Optimizes $\boldsymbol{\theta}$ (Adam) with positivity constraint: $\boldsymbol{\theta}=\mathrm{softplus}(\boldsymbol{r})+\varepsilon$.
Exports theta_latest.json and deploys a .info file for the online MPC stack.

Repo layout (high level)

humanoid_cost_matching_cpp/
- include/.../offline/cost/tapes/ — CppAD models: $\mathrm{value}(\mathbf{xu},\mathbf{p})$, $\nabla_{\mathbf{xu}}\mathrm{value}(\mathbf{xu},\mathbf{p})$.
- include/.../offline/cost/terms/ — runtime gating + params + mapping to value/grad.
- include/.../offline/cost/penalties/barrier_penalties_ad.h — AD barrier penalties (shared).
- src/.../offline/... — implementations + OfflineQEvaluator + CostBundle.
humanoid_cost_matching/
- data/ — .npz loading + batch building.
- train/ — training scripts + logs/ckpt.
- utils/export_theta_info.py — deploy .info for MPC.
- humanoid_cost_matching_offline_eval_py — Python bindings to C++ evaluator.

Core design rules

A) Naming convention

New offline cost components must follow:

include/.../offline/cost/tapes/penalty_xxx_tapes.h
src/.../offline/cost/tapes/penalty_xxx_tapes.cpp
include/.../offline/cost/terms/penalty_xxx_terms.h

B) Tape vs Term responsibilities

Tape

Only builds AD model: $\mathrm{value}(\mathbf{xu},\mathbf{p})$, $\nabla_{\mathbf{xu}}\mathrm{value}(\mathbf{xu},\mathbf{p})$ (optionally $\nabla_{\boldsymbol{\theta}}\mathrm{value}$).

Term (ICostTerm)

Runtime gating via refMgr_->getContactFlags(t).
Assemble $(\mathbf{x},\mathbf{u})\mapsto \mathbf{xu}$ and params $\mathbf{p}$.
Map tape outputs to $\mathrm{value}$, $\nabla_{\mathbf{x}}$, and $\nabla_{\boldsymbol{\theta}}$.

C) CostBundle policy

No TerminalSumTerm.
Terminal is accumulated the same way as stage inside CostBundle.
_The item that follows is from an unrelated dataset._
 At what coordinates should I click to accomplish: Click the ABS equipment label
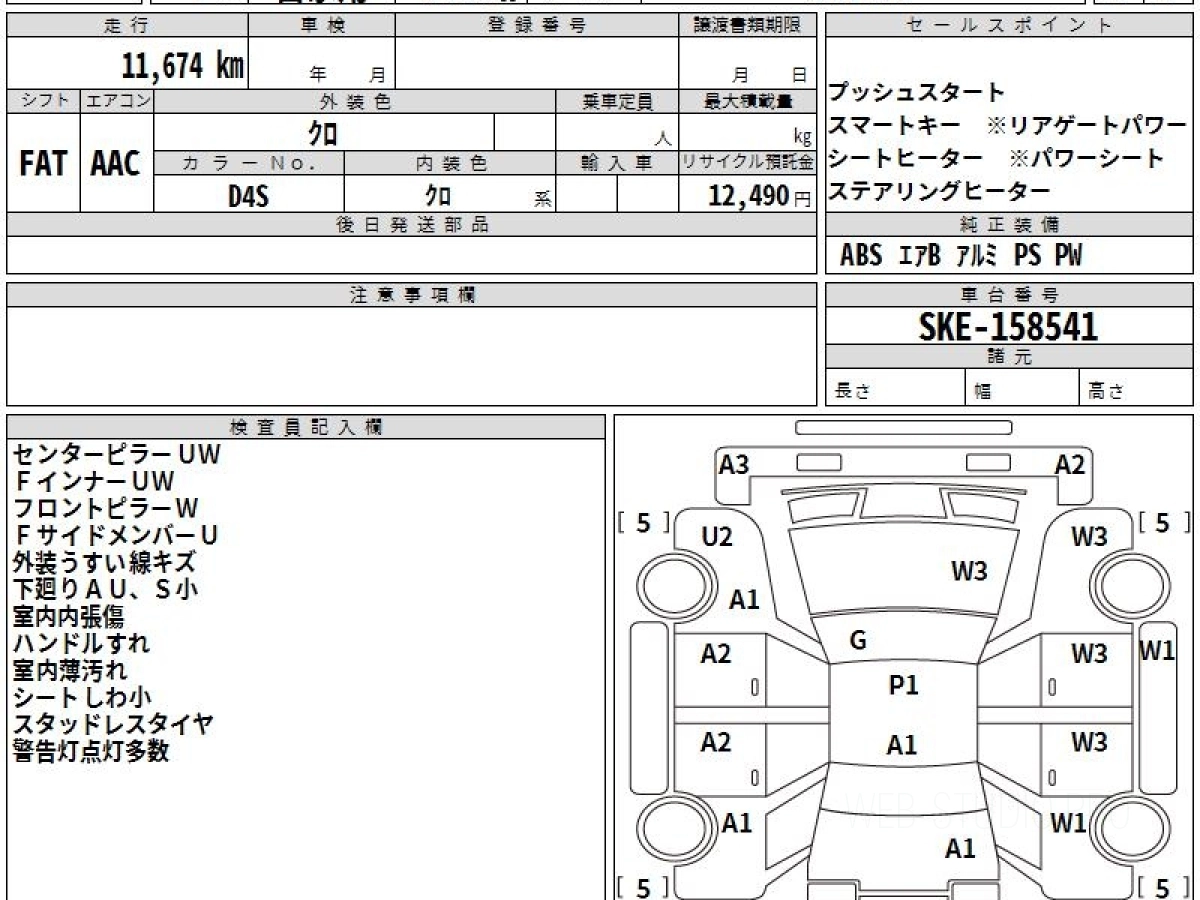[860, 256]
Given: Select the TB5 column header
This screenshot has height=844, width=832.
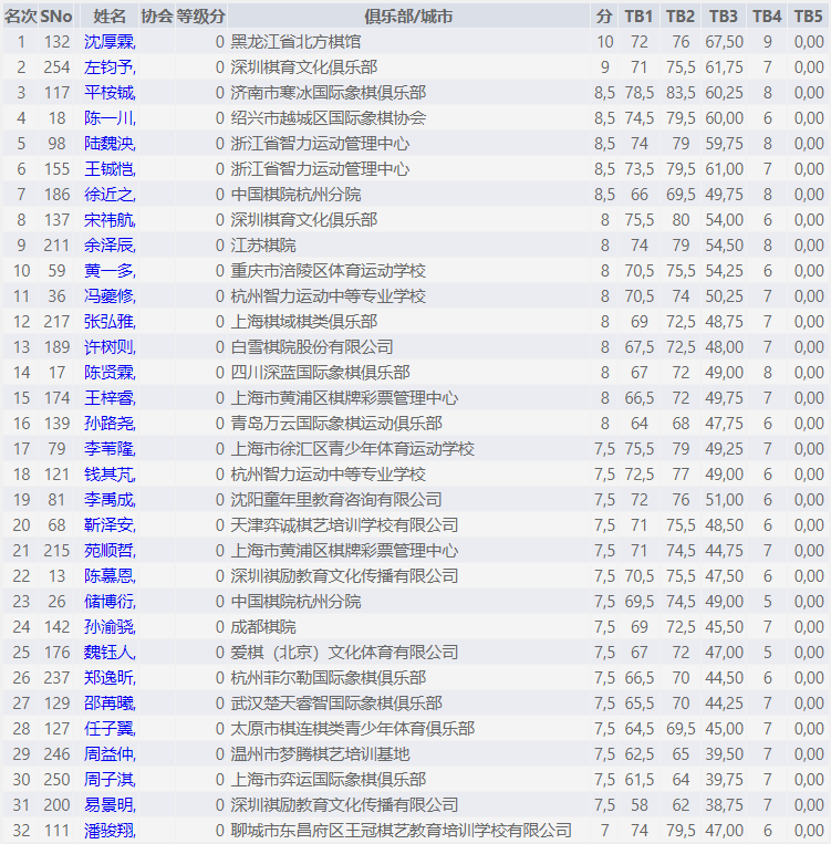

D) Tape resource ownership

Offline evaluator stores Pinocchio/robot model AD as const pointers. If a tape needs non-const APIs, do not const_cast in the evaluator.

Required pattern (inside tape)

copy Pinocchio AD by value.
clone robot model into a writable unique_ptr.

Training

The current trainer minimizes a simple value-matching objective:

For sampled indices $k$ from logged rollouts:
- $Q^{\mathrm{meas}}_k$ = discounted return from measured stage costs.
- $Q^{\mathrm{MPC}}_{\boldsymbol{\theta},k}$ and $\frac{\partial Q}{\partial \boldsymbol{\theta}}$ from OfflineQEvaluator using rollout horizon $N$.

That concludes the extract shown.